Japanese prosecutors on Thursday sought the death penalty for the man charged over the 2019 arson attack on Kyoto Animation that killed 36 people, the country’s deadliest crime in decades, local media reported.
Shinji Aoba, who nearly died from burns he sustained, has admitted to starting the fire and faces five charges including murder, attempted murder and arson.
The blaze that ripped through the famous studio in July 2019 shocked Japan as well as the country’s huge anime industry and its fans around the world.
Public broadcaster NHK and Jiji Press said prosecutors had sought the death penalty.
The Kyoto district court was not immediately available to confirm the reports.
Japan is one of the few developed countries to retain the death penalty, and public support for capital punishment remains high despite international criticism.
At the start of the trial in September, Aoba admitted starting the blaze.
“I feel tremendously sorry and the feeling includes a sense of guilt,” Aoba told the court on Wednesday, apologising for the first time, NHK reported.
He is accused of breaking into the studio’s building, spreading gasoline around the ground floor and setting it alight before reportedly shouting “drop dead”.
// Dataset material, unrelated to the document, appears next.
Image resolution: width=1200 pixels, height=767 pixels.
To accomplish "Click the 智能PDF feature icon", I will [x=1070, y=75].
Many of those killed in the blaze were young staff, including a 21-year-old woman. More than 30 others were injured.
Firefighters told reporters at the time that the incident was “unprecedented” and that rescuing people and extinguishing the fire was “extremely difficult”.
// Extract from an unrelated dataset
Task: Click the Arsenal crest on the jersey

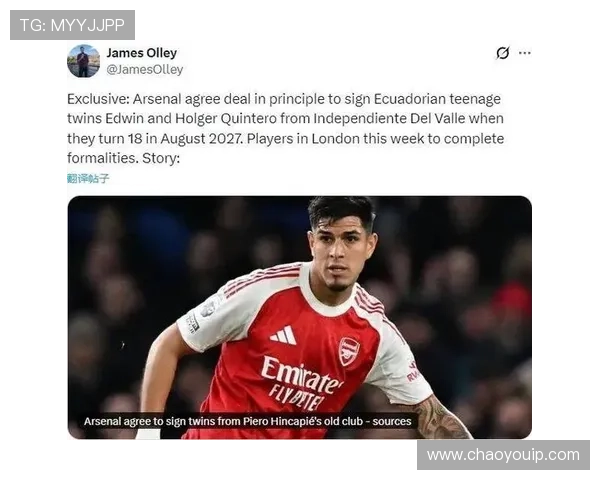Action: tap(349, 351)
The 45-year-old was allegedly angry that his ideas had been stolen by the studio, known by its fans as KyoAni.
Prosecutors told the court in September the arson attack was “committed out of misplaced resentment”.
Aoba had a “delusion” that the studio stole his ideas, they said, something denied by Kyoto Animation.
More than 90 percent of Aoba’s skin was burned and a doctor who treated him told the Yomiuri newspaper that he required 12 operations.
Aoba regained consciousness weeks later and was said to have sobbed with relief after undergoing a procedure that restored his ability to speak.
The charges against him were made after a psychiatric evaluation.
Aoba’s lawyers have entered a plea of not guilty, saying he “did not have the capacity to distinguish between good and bad and to stop committing the crime due to a mental disorder”.
The court is scheduled to deliver its verdict on January 25.
“Please give me back my daughter,” a mother who lost her 26-year-old daughter told the court early this week, NHK reported.
“I wish I could go back to that day and die with her, at least by her side,” she said.